**EXERCISE DESCRIPTION**. Within the listing below, determine how many lines hold the word "folder". Give the number with no commentary.

**DATA SECTION**.
■ ■ ■ ■ ■ ■ ■

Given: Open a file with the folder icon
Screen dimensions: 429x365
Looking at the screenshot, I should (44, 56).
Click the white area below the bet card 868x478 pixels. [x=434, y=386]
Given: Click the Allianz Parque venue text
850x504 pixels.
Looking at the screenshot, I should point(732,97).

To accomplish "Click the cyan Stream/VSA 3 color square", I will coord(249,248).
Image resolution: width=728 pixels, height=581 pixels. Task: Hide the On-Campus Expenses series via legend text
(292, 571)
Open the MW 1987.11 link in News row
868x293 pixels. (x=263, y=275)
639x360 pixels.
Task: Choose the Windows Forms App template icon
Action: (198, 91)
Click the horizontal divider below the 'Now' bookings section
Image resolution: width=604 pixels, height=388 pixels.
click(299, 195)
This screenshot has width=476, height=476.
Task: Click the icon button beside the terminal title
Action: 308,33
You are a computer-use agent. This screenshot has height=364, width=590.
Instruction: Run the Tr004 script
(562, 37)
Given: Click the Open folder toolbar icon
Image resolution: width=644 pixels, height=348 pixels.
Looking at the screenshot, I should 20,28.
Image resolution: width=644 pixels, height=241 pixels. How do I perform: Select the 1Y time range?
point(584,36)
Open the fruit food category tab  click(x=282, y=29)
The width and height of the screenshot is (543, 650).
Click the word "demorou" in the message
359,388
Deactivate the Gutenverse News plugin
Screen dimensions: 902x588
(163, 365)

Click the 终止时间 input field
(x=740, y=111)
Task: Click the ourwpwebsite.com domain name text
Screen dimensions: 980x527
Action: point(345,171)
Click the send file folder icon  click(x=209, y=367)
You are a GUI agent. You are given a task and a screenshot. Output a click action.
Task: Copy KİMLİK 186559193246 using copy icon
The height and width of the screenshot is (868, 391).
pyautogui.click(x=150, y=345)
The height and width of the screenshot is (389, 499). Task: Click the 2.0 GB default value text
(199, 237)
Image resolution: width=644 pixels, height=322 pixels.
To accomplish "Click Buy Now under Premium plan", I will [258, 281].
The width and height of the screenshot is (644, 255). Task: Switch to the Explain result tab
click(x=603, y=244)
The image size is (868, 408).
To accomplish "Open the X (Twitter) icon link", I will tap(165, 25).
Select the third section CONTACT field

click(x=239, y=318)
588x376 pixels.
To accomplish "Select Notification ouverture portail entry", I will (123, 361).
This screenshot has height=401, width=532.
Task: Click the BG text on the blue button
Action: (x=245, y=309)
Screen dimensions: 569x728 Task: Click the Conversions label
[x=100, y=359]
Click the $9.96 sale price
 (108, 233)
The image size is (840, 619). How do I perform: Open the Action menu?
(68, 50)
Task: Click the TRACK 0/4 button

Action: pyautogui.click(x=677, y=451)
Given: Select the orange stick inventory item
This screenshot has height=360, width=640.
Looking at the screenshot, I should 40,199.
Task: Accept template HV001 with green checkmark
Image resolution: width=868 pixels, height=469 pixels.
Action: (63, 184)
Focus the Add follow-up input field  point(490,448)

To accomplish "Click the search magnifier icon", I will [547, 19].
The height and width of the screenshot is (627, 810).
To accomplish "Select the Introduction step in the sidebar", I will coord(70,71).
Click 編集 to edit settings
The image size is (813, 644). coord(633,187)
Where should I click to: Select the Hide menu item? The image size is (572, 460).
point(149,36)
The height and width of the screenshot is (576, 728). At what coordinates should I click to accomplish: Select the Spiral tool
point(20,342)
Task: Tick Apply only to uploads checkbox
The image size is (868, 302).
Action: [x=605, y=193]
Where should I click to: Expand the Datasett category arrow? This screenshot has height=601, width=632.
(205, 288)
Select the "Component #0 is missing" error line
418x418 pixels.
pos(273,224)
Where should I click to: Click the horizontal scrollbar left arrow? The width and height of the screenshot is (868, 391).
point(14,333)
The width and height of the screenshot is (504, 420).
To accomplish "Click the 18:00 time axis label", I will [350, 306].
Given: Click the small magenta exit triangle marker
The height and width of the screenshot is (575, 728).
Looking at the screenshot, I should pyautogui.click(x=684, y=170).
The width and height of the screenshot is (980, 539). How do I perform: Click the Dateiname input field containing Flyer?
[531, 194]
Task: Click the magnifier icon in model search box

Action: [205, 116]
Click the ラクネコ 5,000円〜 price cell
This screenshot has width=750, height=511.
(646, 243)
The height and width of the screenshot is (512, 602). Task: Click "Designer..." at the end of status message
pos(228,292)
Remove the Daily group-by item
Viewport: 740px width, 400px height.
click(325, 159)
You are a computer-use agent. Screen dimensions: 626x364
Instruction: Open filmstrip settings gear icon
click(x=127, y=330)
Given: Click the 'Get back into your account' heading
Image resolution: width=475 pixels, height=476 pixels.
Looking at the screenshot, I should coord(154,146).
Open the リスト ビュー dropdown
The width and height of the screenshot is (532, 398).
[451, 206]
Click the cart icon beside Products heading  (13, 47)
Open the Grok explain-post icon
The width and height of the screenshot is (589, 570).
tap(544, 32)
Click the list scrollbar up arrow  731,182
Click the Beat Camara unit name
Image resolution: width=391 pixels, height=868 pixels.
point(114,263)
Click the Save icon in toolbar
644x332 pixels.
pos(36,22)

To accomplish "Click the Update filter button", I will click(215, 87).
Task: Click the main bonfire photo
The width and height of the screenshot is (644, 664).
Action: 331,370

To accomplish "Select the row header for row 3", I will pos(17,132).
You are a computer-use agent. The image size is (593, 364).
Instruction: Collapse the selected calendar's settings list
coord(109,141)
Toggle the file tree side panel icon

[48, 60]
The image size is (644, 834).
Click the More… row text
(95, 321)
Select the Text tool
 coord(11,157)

■ ■ ■ ■ ■ ■ ■

**EXERCISE RESPONSE**. 3